__Goal of the exercise__
Restate the records below word for word.

--- Records shown Enclosed Below ---

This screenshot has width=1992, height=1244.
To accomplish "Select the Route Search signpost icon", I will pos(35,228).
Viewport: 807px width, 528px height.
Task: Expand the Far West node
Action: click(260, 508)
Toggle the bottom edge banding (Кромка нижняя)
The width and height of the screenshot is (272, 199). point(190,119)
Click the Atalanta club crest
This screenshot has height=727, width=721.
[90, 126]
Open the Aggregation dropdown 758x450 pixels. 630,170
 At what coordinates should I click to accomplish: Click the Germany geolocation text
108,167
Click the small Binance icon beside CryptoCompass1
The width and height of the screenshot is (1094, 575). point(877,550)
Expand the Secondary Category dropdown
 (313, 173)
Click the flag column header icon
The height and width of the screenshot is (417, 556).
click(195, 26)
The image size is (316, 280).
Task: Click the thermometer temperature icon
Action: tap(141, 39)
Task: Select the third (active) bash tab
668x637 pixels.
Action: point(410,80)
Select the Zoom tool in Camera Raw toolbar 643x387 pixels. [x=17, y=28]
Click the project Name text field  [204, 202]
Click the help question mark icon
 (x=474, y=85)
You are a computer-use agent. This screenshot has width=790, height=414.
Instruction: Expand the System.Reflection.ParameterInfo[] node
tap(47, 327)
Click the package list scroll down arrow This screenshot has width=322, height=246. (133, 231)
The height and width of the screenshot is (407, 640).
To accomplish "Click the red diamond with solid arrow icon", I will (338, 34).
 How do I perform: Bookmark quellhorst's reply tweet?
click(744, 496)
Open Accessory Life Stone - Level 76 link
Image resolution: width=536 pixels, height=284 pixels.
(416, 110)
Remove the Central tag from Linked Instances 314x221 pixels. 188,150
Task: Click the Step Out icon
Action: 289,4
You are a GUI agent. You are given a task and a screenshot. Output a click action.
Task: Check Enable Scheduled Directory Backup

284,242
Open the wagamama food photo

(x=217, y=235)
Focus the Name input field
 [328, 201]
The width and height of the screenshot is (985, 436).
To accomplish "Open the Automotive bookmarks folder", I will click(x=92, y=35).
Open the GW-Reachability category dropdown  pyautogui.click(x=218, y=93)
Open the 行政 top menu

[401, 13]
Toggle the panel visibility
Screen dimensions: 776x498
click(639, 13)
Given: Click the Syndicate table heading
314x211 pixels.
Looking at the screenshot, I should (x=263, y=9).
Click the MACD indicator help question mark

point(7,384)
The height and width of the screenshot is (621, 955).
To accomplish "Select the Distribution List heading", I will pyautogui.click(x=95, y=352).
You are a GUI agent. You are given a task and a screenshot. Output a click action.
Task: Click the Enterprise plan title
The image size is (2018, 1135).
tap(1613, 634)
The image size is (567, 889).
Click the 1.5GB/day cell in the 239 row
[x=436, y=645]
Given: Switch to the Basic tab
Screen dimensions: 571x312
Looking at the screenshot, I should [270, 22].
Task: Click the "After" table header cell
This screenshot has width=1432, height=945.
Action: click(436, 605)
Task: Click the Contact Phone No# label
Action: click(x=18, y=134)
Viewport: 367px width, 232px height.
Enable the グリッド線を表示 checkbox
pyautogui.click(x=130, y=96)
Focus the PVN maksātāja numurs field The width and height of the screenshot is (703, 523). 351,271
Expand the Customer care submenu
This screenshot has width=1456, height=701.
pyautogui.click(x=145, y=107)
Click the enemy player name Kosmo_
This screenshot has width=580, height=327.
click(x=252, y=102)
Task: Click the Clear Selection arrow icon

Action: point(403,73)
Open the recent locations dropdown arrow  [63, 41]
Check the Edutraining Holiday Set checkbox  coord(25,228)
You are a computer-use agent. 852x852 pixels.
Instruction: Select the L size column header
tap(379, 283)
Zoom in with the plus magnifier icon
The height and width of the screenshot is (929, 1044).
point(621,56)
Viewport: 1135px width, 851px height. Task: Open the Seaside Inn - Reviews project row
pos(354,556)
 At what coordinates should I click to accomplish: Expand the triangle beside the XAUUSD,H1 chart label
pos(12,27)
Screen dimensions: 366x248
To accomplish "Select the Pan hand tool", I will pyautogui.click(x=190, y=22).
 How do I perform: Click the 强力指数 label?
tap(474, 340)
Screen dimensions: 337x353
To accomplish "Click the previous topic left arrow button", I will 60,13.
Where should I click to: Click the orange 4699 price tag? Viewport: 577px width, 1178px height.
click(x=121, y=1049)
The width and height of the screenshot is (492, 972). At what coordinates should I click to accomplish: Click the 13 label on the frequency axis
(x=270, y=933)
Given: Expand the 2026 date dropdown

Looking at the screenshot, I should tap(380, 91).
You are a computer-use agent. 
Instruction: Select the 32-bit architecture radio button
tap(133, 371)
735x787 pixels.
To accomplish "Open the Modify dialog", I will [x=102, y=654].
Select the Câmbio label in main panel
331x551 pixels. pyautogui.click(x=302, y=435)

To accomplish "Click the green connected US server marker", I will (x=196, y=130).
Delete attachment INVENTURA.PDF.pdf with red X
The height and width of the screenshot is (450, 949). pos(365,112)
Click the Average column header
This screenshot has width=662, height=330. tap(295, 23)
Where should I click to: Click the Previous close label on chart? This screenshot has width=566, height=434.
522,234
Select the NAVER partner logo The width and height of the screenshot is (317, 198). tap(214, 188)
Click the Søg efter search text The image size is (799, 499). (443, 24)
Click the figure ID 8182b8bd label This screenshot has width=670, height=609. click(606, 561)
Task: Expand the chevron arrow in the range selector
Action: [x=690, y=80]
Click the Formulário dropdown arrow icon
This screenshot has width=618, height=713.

--- End of Enclosed Records shown ---

__Task solution__
This screenshot has width=1992, height=1244.
To accomplish "Select the Route Search signpost icon", I will pos(35,228).
Viewport: 807px width, 528px height.
Task: Expand the Far West node
Action: click(260, 508)
Toggle the bottom edge banding (Кромка нижняя)
The width and height of the screenshot is (272, 199). point(190,119)
Click the Atalanta club crest
This screenshot has height=727, width=721.
[90, 126]
Open the Aggregation dropdown 758x450 pixels. 630,170
 At what coordinates should I click to accomplish: Click the Germany geolocation text
108,167
Click the small Binance icon beside CryptoCompass1
The width and height of the screenshot is (1094, 575). point(877,550)
Expand the Secondary Category dropdown
 (313, 173)
Click the flag column header icon
The height and width of the screenshot is (417, 556).
click(195, 26)
The image size is (316, 280).
Task: Click the thermometer temperature icon
Action: tap(141, 39)
Task: Select the third (active) bash tab
668x637 pixels.
Action: point(410,80)
Select the Zoom tool in Camera Raw toolbar 643x387 pixels. [x=17, y=28]
Click the project Name text field  [204, 202]
Click the help question mark icon
 (x=474, y=85)
You are a computer-use agent. This screenshot has width=790, height=414.
Instruction: Expand the System.Reflection.ParameterInfo[] node
tap(47, 327)
Click the package list scroll down arrow This screenshot has width=322, height=246. (133, 231)
The height and width of the screenshot is (407, 640).
To accomplish "Click the red diamond with solid arrow icon", I will (338, 34).
 How do I perform: Bookmark quellhorst's reply tweet?
click(744, 496)
Open Accessory Life Stone - Level 76 link
Image resolution: width=536 pixels, height=284 pixels.
(416, 110)
Remove the Central tag from Linked Instances 314x221 pixels. 188,150
Task: Click the Step Out icon
Action: 289,4
You are a GUI agent. You are given a task and a screenshot. Output a click action.
Task: Check Enable Scheduled Directory Backup

284,242
Open the wagamama food photo

(x=217, y=235)
Focus the Name input field
 [328, 201]
The width and height of the screenshot is (985, 436).
To accomplish "Open the Automotive bookmarks folder", I will click(x=92, y=35).
Open the GW-Reachability category dropdown  pyautogui.click(x=218, y=93)
Open the 行政 top menu

[401, 13]
Toggle the panel visibility
Screen dimensions: 776x498
click(639, 13)
Given: Click the Syndicate table heading
314x211 pixels.
Looking at the screenshot, I should (x=263, y=9).
Click the MACD indicator help question mark

point(7,384)
The height and width of the screenshot is (621, 955).
To accomplish "Select the Distribution List heading", I will pyautogui.click(x=95, y=352).
You are a GUI agent. You are given a task and a screenshot. Output a click action.
Task: Click the Enterprise plan title
The image size is (2018, 1135).
tap(1613, 634)
The image size is (567, 889).
Click the 1.5GB/day cell in the 239 row
[x=436, y=645]
Given: Switch to the Basic tab
Screen dimensions: 571x312
Looking at the screenshot, I should [270, 22].
Task: Click the "After" table header cell
This screenshot has width=1432, height=945.
Action: click(436, 605)
Task: Click the Contact Phone No# label
Action: click(x=18, y=134)
Viewport: 367px width, 232px height.
Enable the グリッド線を表示 checkbox
pyautogui.click(x=130, y=96)
Focus the PVN maksātāja numurs field The width and height of the screenshot is (703, 523). 351,271
Expand the Customer care submenu
This screenshot has width=1456, height=701.
pyautogui.click(x=145, y=107)
Click the enemy player name Kosmo_
This screenshot has width=580, height=327.
click(x=252, y=102)
Task: Click the Clear Selection arrow icon

Action: point(403,73)
Open the recent locations dropdown arrow  [63, 41]
Check the Edutraining Holiday Set checkbox  coord(25,228)
You are a computer-use agent. 852x852 pixels.
Instruction: Select the L size column header
tap(379, 283)
Zoom in with the plus magnifier icon
The height and width of the screenshot is (929, 1044).
point(621,56)
Viewport: 1135px width, 851px height. Task: Open the Seaside Inn - Reviews project row
pos(354,556)
 At what coordinates should I click to accomplish: Expand the triangle beside the XAUUSD,H1 chart label
pos(12,27)
Screen dimensions: 366x248
To accomplish "Select the Pan hand tool", I will pyautogui.click(x=190, y=22).
 How do I perform: Click the 强力指数 label?
tap(474, 340)
Screen dimensions: 337x353
To accomplish "Click the previous topic left arrow button", I will 60,13.
Where should I click to: Click the orange 4699 price tag? Viewport: 577px width, 1178px height.
click(x=121, y=1049)
The width and height of the screenshot is (492, 972). At what coordinates should I click to accomplish: Click the 13 label on the frequency axis
(x=270, y=933)
Given: Expand the 2026 date dropdown

Looking at the screenshot, I should tap(380, 91).
You are a computer-use agent. 
Instruction: Select the 32-bit architecture radio button
tap(133, 371)
735x787 pixels.
To accomplish "Open the Modify dialog", I will [x=102, y=654].
Select the Câmbio label in main panel
331x551 pixels. pyautogui.click(x=302, y=435)

To accomplish "Click the green connected US server marker", I will (x=196, y=130).
Delete attachment INVENTURA.PDF.pdf with red X
The height and width of the screenshot is (450, 949). pos(365,112)
Click the Average column header
This screenshot has width=662, height=330. tap(295, 23)
Where should I click to: Click the Previous close label on chart? This screenshot has width=566, height=434.
522,234
Select the NAVER partner logo The width and height of the screenshot is (317, 198). tap(214, 188)
Click the Søg efter search text The image size is (799, 499). (443, 24)
Click the figure ID 8182b8bd label This screenshot has width=670, height=609. click(606, 561)
Task: Expand the chevron arrow in the range selector
Action: [x=690, y=80]
Click the Formulário dropdown arrow icon
This screenshot has width=618, height=713.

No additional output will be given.